The pressure in Barrie’s head and the queasy feeling in her stomach hadn’t lessened when they’d found the bag of silver. There was still something here she was supposed to find.

She shone the light farther along the tunnel, walked a few more feet, then looked again. The beam of the flashlight illuminated a leather suitcase, not much more than scraps and clasps and a handle made of brass. Eight went and nudged it open with his foot. The clothes inside had disintegrated, but there were buttons and zippers, a rusted razor and a plastic comb and toothbrush. But finding that didn’t dim the pressure either. Barrie went a few more yards, aimed the flashlight deeper into the room, and almost dropped it as her fingers went numb and nerveless. Her other hand flew to her mouth to stifle a scream.

“Hey, a little light over here?” Eight looked up. Then he jumped to his feet as he saw her face.

Six or seven yards beyond the suitcase, a collection of bones lay on the ground. Barrie pushed herself forward on unsteady legs. And what had looked like one pile in the shaking light resolved into two. Two
skeletons
. The white flash of a ghostly hand rose from one skeleton and moved toward the other.

Eight pulled at the back of her shirt. “Hang on, Bear. You don’t want to go there.”

Barrie kept moving. She had no choice. The finding pull made her want to throw up. But the skeletons were why she was here.

“Luke never made it to Canada,” she said.
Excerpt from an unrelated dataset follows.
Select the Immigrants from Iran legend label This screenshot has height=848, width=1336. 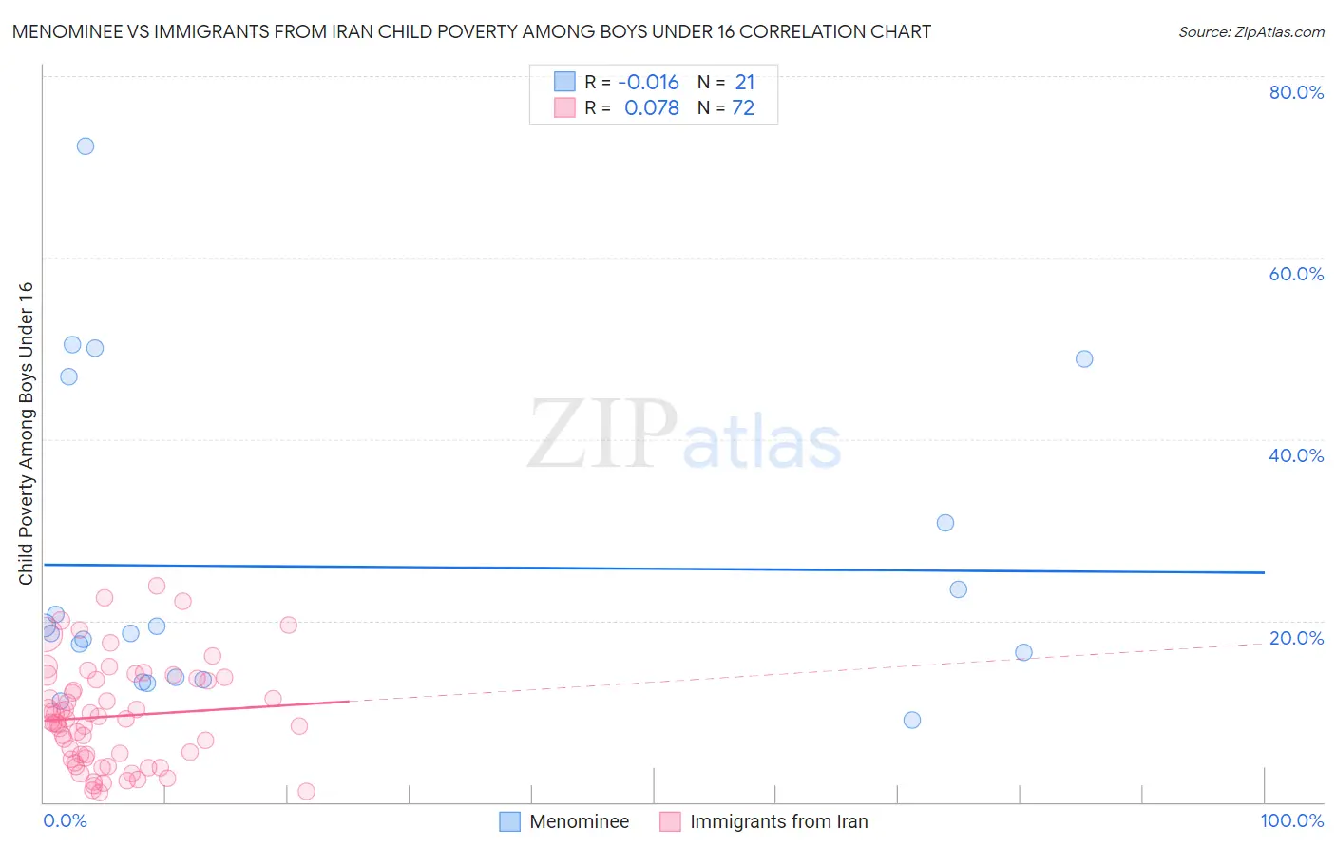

“Doesn’t look like it.” Eight’s voice was so quiet, Barrie barely heard him.

The few
yunwi
who had followed them inside stood in a row beside what was left of the bodies. Their heads were bowed, and they moved aside to let Barrie through.

The smaller skeleton lay on her back, still wearing her vinyl boots. The larger skeleton rested half on his side, as if he were reaching toward her. His ghost
did
reach for her, a spectral arm rising like mist from the yellowed bones. Though the fabric of the actual navy uniform had long since disintegrated, Luke’s ghost still wore one, complete with gold pilot’s wings pinned above four full rows of a hero’s ribbons. He reached for Twila’s face, but his transparent fingers touched bare skull.
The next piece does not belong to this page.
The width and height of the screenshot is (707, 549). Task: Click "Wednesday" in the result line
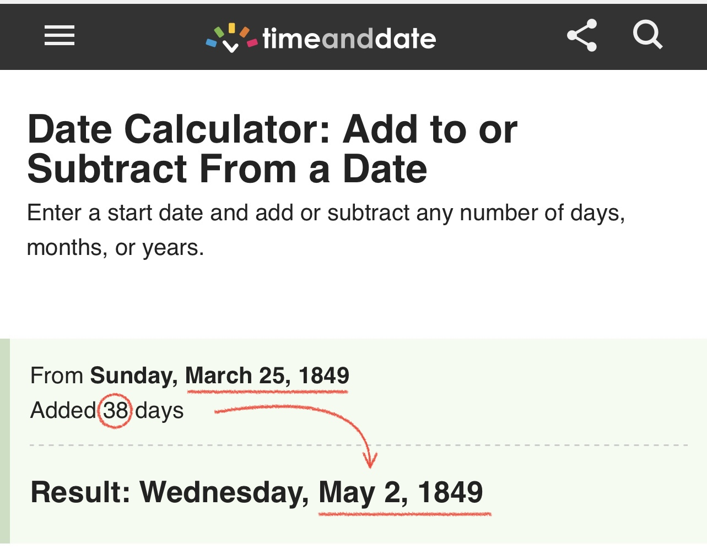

Twila’s ghost wasn’t there. She must have died before Emmett had moved her body. She and Luke had been forever separated, Twila’s spirit in the bedroom and Luke’s there in the tunnel. Forever reaching for each other where they had died, and never finding comfort.

Luke’s eyes fell closed. His ghostly hand slid away, as if he were too sad, or too weak, for his touch to linger. Barrie tasted salt on her tongue and realized she was crying.

“Christ. Oh, Christ.” Eight pulled Barrie close and drew her head to his chest.

“Do you see him?” she asked.

“See who?”

“Luke’s ghost.”

Eight stiffened and then shook his head. Barrie didn’t have the heart to describe what she saw.

She stooped beside Luke’s remains and picked up the metal wings that lay on the ground along with a plastic name tag. A returning jolt shot through her, deeper and more electric than anything she had ever felt.